Succede che alcune serate rimangano particolarmente nel cuore, o forse succede che alcuni musicisti risultino particolarmente affini a quello che è la nostra idea della musica. Fatto sta che la serata di ieri all’Alexander Platz la ricorderò a lungo con piacere.
Il concerto è del trio di Paolo Recchia, sax contralto, composto da Luca Fattorini al contrabbasso e da Nicola Angelucci alla batteria. E già, questo, sarebbe molto. Ma c’è un ospite che fa scattare la serata dallo status di “bella” a quello di “memorabile”: David Kikoski, un pianista che ho avuto già modo di vedere dal vivo con il suo trio e che non vedo l’ora di riascoltare stasera. Lui è un signore di cinquant’anni, sempre pronto alla battuta e disponibile al sorriso. Risponde affabilmente e con sincera modestia alle mie domande, nella pausa tra un set e l’altro, e quando gli dico che l’ho già recensito mi risponde serio: “Ed era una recensione positiva?”.
Il set inizia con Blues On The Corner, di McCoy Tyner. L’atmosfera è densa di significati, stratificati nelle mille sfaccettature dei generi e sottogeneri del Jazz, ma nulla è sopra le righe: dopo l’esposizione del tema ad opera di Recchia, doppiato a tratti dal pianismo irruente di Kikoski, il primo solo è per il sax. Kikoski non rimane sullo sfondo ma è parte attiva della performance. Regisce sempre ad ogni stimolo, sia che provenga dal solista sia che provenga dalla vivace batteria di Angelucci. Apparentemente è Fattorini l’unico a rimanere in disparte, ma è solo una impressione: il contrabbassista contribuisce in realtà con una personalissima pulsazione, che fa da implacabile pungolo a tutta la struttura. Recchia appare assolutamente rilassato ed efficace: inizia con frasi blues, per poi allargarsi man mano verso pentatoniche sempre più “fuori”, aumentando ed alterando, facendoci passare in poche misure e senza soluzione di continuità da Parker a Brecker. E tutto senza dare l’idea di voler dimostrare nulla, ma solo di mettersi al servizio della musica con tutta l’intenzione di portare la nave in porto senza fare pericolosi ed autoreferenziali “inchini”.

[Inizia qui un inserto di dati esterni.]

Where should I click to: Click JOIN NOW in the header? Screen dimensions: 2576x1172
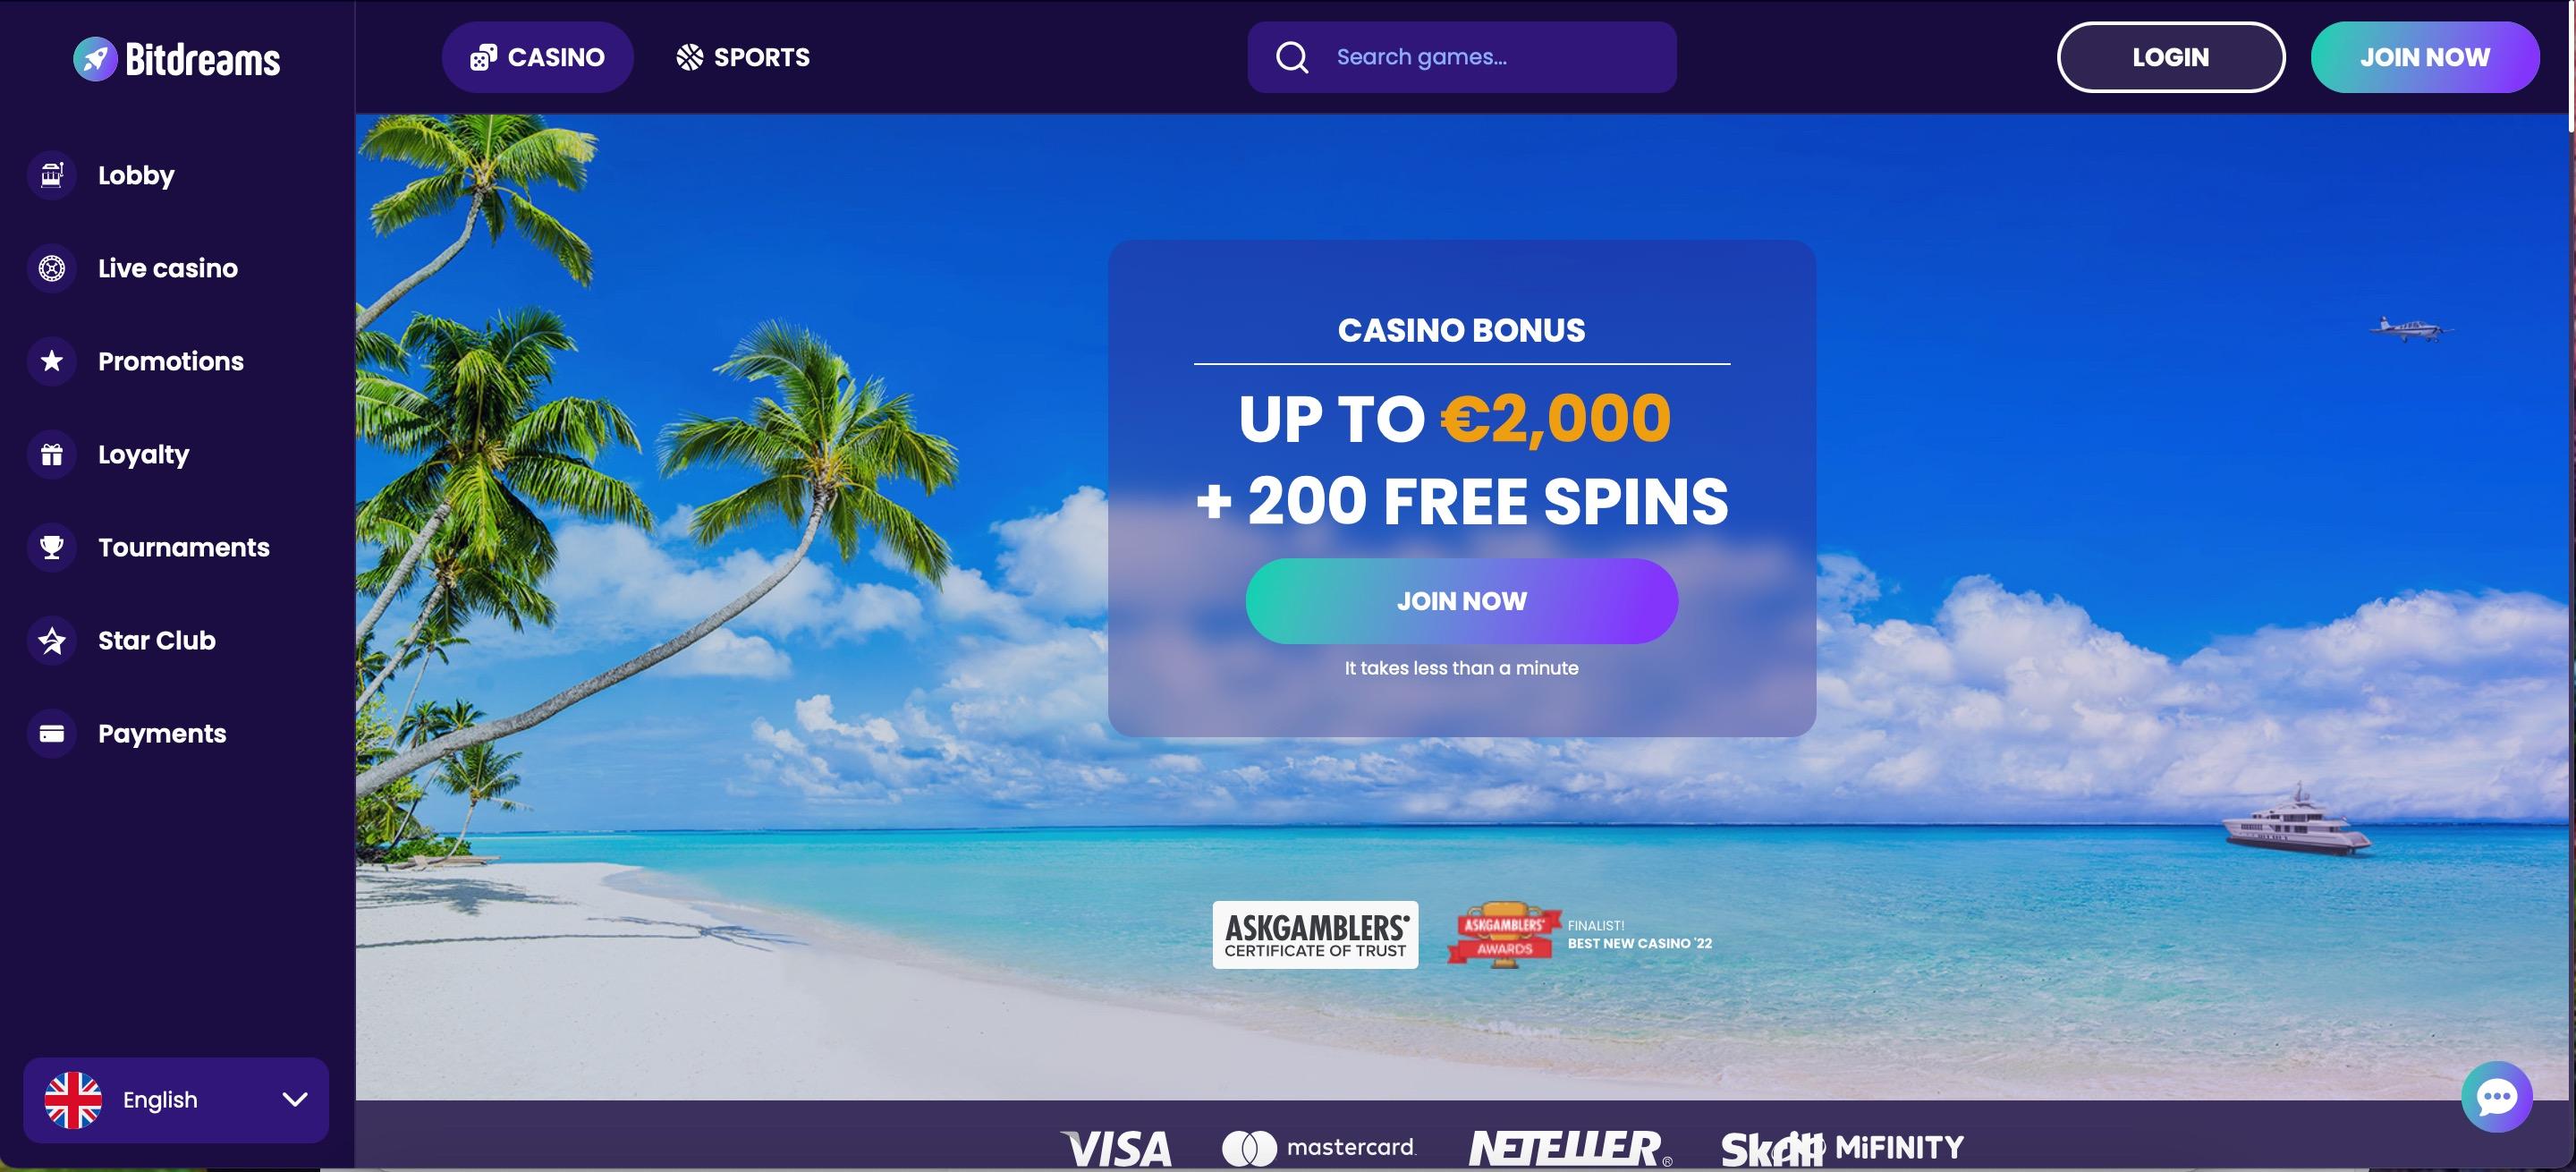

Anche Kikoski non vuole dimostrare nulla: inizia pure lui con un forte mood dal sapore blues, inseguendo un suono che è altro da sé. Non è venuto qui stasera per far vedere che è bravo, è venuto per suonare. È qui per cercare di tirar fuori qualcosa da questo affascinante mostro ad ottantotto denti, e lo fa con grande determinazione e divertimento. E quando, sul finale, gli capita di mancare uno stacco, ride della cosa con grande autoironia. Dopo il solo di piano, un riff ritmico sottolinea i vivaci colpi della batteria, facendo salire di molto la pressione. Poi, è Fattorini a gettare acqua sul fuoco riportando i battiti sotto la soglia di allarme, con una bella improvvisazione accompagnata dal solo piatto ride.
Se il gruppo va forte nei medium e negli up tempo, sulle ballad è addirittura strepitoso. E, ancora una volta, è Kikoski che attira la mia curiosità e attenzione di pianista, quando rimane solo in Chelsea Bridge (Billy Strayhorn) e riesce a compendiare il jazz con elementi di dodecafonia, rimanendo comunque fortemente ancorato al bop.
Il quartetto messo su per questa serata sembra il quartetto della vita. Grande coesione ed unità, grande affiatamento, grande interplay. Anche la scelta della scaletta è particolare, toccando questa brani di Parker, Tyner, Recchia, Angelucci e Kikoski, in un mix molto equilibrato che si colloca nel territorio del bop ma che dimostra un respiro che va oltre ogni schema e che obbliga ad un ascolto scevro da preconcetti di sorta.
Musicisti che mettono se stessi al servizio della musica, ecco in sintesi il sottotesto della serata. Non hanno niente da dimostrare, non vogliono arrivare in cima per guardarci dall’alto ma cercano, come brave guide alpine, di portare in vetta tutti gli ascoltatori per godere insieme a noi della bellezza del creato.